Irish Academic Press have also reissued two seminal works on the war: Terence Denman’s Ireland’s unknown soldiers and Myles Dungan’s Irish voices from the Great War. The latter work, originally published in 1995, was largely based on the testimonies of Irish veterans retained by RTÉ and in the Imperial War Museum, along with other British repositories. Focusing on key campaigns in which Irish soldiers were involved—Gallipoli, the Somme, Messines, the 1918 offensives on the Western Front—it remains a vivid and engagingly human work that serves as an excellent introduction to the Irish experience of the war. Denman’s work, originally published in 1992, took as its subject the institutional history of the 16th Division, one of the three ‘Irish’ divisions raised as part of the New Armies in 1914. This is to be joined by Stephen Sandford’s Neither unionist nor nationalist: the 10th (Irish) Division in the Great War. Those curious about the third part of the picture need not worry: Timothy Bowman is currently working on a history of the 36th (Ulster) Division.
Yet not every Irish link to the war has a unique relevance to Ireland. Eugene Ryan was born in Cork—20 miles from Beál na Blath—in 1873. Having joined the Royal Army Medical Corps in 1901, in 1916 he became personal physician to Field Marshal Douglas Haig. His experience of the war is revealed in Haig’s medical officer: the papers of Colonel Eugene ‘Micky’ Ryan, edited by Eugene P. Ryan.
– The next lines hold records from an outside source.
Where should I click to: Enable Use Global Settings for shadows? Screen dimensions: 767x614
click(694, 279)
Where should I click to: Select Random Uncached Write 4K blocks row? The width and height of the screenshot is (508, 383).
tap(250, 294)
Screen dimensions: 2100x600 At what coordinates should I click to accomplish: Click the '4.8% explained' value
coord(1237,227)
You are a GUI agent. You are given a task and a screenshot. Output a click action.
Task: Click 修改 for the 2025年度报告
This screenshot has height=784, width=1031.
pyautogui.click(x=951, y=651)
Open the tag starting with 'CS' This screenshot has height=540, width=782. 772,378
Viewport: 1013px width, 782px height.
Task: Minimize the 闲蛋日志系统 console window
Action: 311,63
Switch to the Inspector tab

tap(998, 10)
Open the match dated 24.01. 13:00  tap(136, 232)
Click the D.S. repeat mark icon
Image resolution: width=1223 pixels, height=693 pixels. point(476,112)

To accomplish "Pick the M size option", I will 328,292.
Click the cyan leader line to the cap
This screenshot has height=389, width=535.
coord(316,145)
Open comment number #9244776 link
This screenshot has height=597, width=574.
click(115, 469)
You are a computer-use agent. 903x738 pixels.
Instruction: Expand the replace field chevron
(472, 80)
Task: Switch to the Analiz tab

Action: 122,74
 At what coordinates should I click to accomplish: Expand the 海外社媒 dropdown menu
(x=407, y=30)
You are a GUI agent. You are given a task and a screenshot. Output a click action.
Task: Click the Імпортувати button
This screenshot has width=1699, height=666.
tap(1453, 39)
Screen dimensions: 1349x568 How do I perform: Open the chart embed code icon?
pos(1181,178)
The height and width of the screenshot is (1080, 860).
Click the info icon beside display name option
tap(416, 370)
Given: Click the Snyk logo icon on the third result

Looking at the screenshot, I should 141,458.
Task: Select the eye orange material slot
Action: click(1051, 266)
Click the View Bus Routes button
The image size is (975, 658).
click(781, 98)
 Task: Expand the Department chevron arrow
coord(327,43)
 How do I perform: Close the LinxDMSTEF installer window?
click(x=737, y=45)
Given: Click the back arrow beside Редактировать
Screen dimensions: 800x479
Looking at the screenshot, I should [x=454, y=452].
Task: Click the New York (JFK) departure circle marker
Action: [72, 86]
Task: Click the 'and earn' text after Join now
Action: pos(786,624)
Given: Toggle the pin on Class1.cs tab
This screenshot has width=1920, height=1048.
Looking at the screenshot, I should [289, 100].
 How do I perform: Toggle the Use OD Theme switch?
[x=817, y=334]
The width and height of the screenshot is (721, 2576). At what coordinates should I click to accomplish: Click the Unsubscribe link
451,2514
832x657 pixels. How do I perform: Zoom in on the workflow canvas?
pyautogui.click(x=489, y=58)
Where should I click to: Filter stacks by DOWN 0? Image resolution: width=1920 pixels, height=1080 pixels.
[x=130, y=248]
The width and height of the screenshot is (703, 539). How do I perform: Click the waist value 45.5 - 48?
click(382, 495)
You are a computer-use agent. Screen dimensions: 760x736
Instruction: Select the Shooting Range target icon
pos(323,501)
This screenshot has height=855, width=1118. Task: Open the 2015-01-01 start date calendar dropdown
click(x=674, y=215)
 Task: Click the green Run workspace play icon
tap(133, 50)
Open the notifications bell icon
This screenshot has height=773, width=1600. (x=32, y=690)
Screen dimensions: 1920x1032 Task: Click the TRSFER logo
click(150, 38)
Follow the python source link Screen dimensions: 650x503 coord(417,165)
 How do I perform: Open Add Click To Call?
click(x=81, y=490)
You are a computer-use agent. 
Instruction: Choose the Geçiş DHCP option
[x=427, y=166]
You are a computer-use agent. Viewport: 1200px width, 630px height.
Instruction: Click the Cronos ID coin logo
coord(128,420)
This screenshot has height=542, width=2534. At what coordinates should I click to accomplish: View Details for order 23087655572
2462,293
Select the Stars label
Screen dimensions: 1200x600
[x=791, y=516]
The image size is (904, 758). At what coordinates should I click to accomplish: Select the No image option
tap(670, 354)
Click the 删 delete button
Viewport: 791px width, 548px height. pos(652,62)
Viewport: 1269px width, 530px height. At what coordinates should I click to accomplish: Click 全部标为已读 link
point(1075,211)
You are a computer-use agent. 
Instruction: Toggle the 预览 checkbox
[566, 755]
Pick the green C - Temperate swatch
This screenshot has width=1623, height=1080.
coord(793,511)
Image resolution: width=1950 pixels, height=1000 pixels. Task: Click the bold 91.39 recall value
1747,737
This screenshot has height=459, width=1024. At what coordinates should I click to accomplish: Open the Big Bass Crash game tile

As Haig’s biographer, Gary Sheffield, notes in the introduction, ‘Ryan’s papers are interesting for two principal reasons: the light they shed on Douglas Haig as a man and a general, and for the insights they give into the work of a Royal Army Medical Corps officer on the Western Front’. But an insight into the human costs lower down the ranks is revealed in The First World War diaries of Emma Duffin, Belfast Voluntary Aid Detachment nurse, edited by Trevor Parkhill. Duffin was born in Belfast (a great-granddaughter of William Drennan) and served as a nurse in Egypt and northern France, tending to the wounded of Gallipoli and the Western Front.
One should not forget those Irish voices that spoke out against the war: the most famous is that of James Connolly, who is represented in Not our war: writings against the First World War, edited by A.W. Zurbrugg. This anthology of contemporary anti-war writings, largely from a left-wing perspective, is a reminder that opposition to the war was to be found across Europe and was not just the province of Irish republicans.
Finally, the war also prompted some individuals to reflect on how the world might be changed utterly. One was the great Irish-language scholar Patrick S. Dinneen. Philip O’Leary’s (ed.) The queen of the hearth is a previously unpublished work by Dineen, a relentlessly reactionary tract written during the war in which he argues that the place of Irish women was the home: a response to the emancipation of women that he feared might follow the war, or a bitter taste of what was to come in independent Ireland?